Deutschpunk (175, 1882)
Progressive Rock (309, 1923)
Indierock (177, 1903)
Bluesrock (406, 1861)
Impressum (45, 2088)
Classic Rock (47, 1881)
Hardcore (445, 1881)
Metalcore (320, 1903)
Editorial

* * *

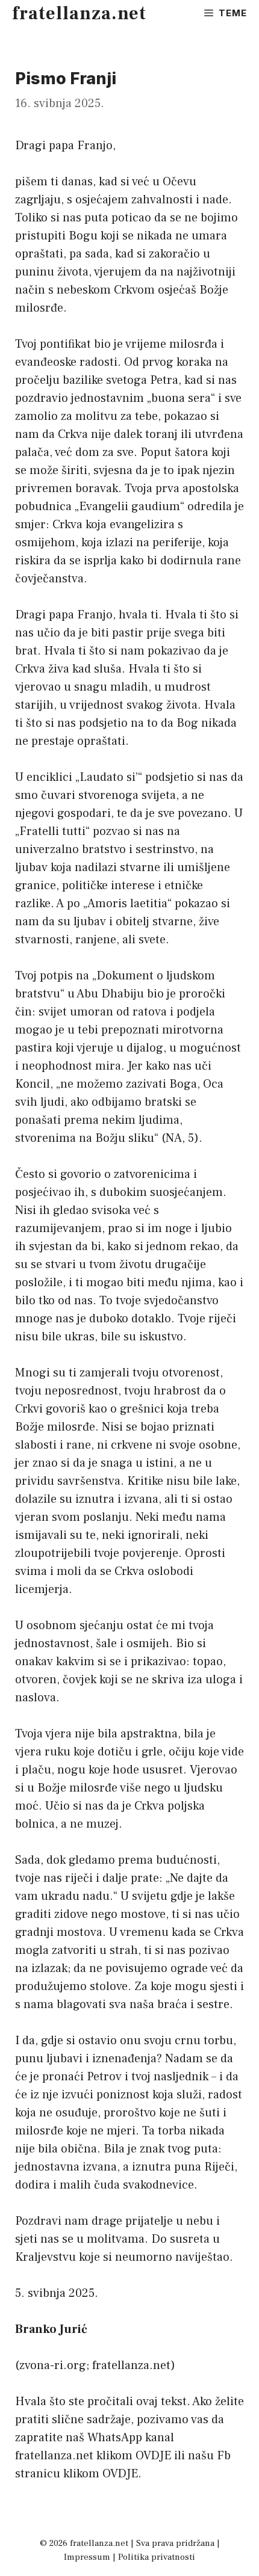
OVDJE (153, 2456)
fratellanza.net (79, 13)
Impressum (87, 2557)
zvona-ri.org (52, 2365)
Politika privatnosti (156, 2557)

* * *

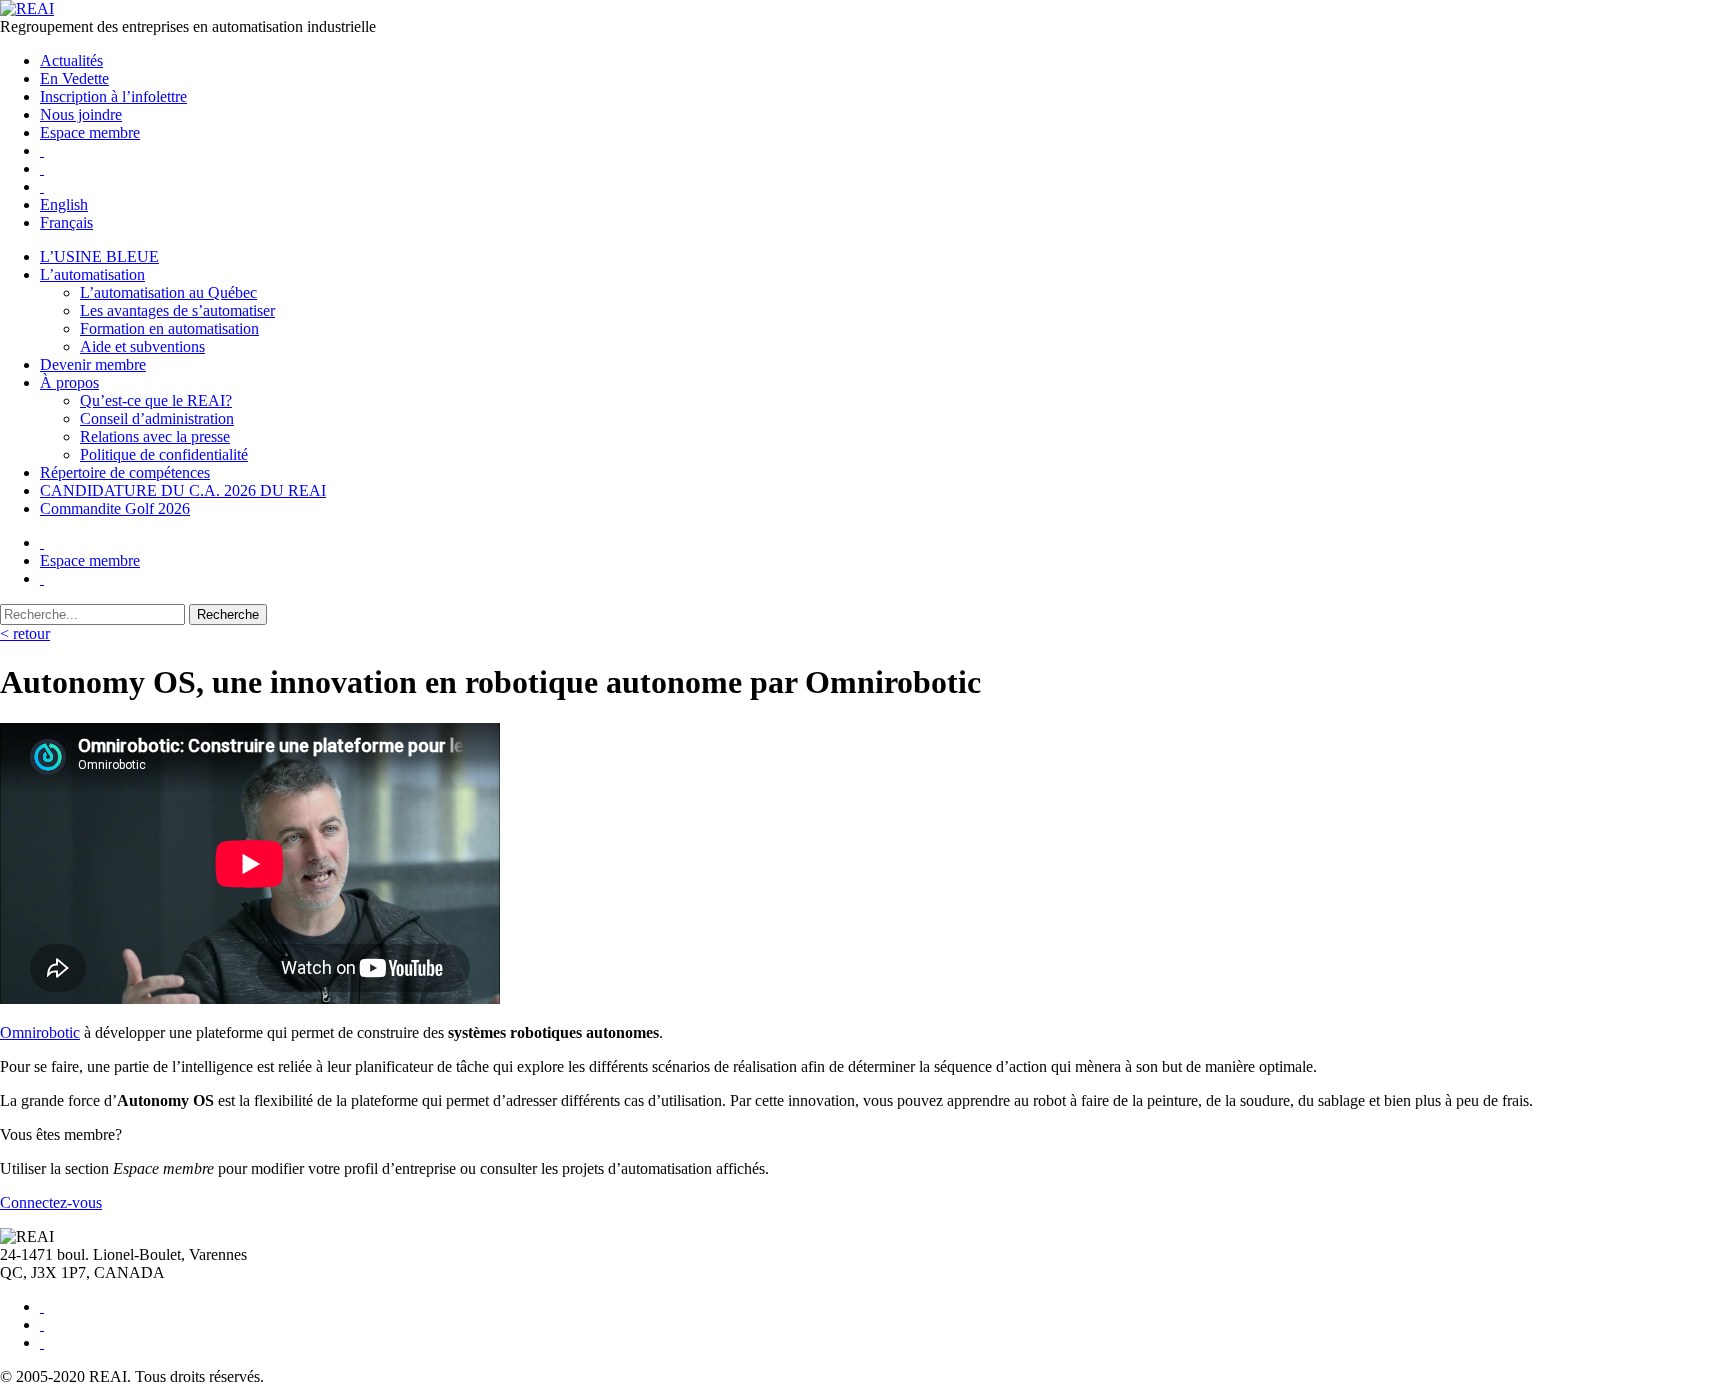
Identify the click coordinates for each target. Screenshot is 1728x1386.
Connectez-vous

ABOUT THIS TASK: From the entries above, give again exactly the lines running from the line with "fratellanza.net (79, 13)" to the line with "Politika privatnosti (156, 2557)"; include both of those lines.

TASK OUTPUT:
fratellanza.net (79, 13)
Impressum (87, 2557)
zvona-ri.org (52, 2365)
Politika privatnosti (156, 2557)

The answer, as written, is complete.